As if ripped from the Hollywood action movie "Batman: The Dark Knight", the federal government is preparing for a bizarre potential terror tactic -- bombs surgically implanted into the human body.

Security analyst Robert Strang, CEO of The Investigative Management Group, told PIX 11 News, "Clearly it's a concern...at the end of the day every time we get a new technique, a new system in place, they're gonna try to find a way to get around it."

There are renewed fears over Al Qaeda making explosives that would be implanted in a terrorist's abdomen, buttocks, or breasts, designed to evade the latest security scanners.

The suspected organization behind the plan is an Al Qaeda splinter group, Al Qaeda on the Arabian Peninsula (AQAP). Its mastermind, according to Saudi intelligence, is Ibrahim Hassan al-Asiri, and he's tried extreme measures to get explosives on planes before.

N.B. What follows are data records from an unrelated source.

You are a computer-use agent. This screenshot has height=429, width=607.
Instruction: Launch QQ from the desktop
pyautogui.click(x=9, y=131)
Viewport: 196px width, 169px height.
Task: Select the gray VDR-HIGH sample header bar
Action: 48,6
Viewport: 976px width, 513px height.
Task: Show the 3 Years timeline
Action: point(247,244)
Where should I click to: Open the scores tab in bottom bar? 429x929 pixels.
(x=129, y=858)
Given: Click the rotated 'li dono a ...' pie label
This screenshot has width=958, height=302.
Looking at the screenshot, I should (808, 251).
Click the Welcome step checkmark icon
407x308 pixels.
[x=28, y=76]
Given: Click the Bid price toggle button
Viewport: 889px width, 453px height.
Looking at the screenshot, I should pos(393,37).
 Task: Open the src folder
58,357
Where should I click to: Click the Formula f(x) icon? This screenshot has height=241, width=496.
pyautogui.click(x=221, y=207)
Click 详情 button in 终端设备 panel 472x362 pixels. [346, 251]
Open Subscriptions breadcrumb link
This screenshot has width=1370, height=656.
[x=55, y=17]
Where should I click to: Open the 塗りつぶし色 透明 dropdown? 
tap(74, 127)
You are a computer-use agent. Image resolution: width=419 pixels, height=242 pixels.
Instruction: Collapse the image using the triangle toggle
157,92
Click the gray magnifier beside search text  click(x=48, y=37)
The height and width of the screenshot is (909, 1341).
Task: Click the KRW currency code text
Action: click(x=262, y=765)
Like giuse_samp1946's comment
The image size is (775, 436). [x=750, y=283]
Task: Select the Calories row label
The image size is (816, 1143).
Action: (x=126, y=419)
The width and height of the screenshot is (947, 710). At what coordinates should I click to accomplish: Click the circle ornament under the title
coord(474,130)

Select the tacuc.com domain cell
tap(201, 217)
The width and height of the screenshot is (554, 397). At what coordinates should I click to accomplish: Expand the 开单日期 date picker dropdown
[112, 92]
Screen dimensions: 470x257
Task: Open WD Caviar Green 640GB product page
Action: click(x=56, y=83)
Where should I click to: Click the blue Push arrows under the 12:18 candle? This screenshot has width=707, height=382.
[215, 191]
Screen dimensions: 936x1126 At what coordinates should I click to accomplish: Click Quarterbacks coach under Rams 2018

The "Underwear Bomber," Umar Farouk Abdulmutallab, was a traveler busted with a bomb in his boxers who suffered severe burns but failed to blow up a Detroit-bound jet. Al-Asiri organized that plot and a plan to put copier cartridges filled with explosive powder on planes. Both of those attempts to carry out terrorist acts on planes were foiled, and the hope of the intelligence community is that the warning going out now about this latest air travel terrorist threat will stop it before it can happen.

Strang told PIX 11 News, "This is something that's out there, please beware of it, if there is a specific threat we'll hear about it right away, so as far as getting on a flight, there's probably no safer way to travel right now than getting on an airplane."

According to published reports citing a secret government document, the 'body bomb' would be virtually undetectable.

To detonate the explosive, the terrorist could inject himself or herself with a syringe setting off a deadly chemical reaction resulting in a plane's 'explosive decompression' and leading to mass casualties.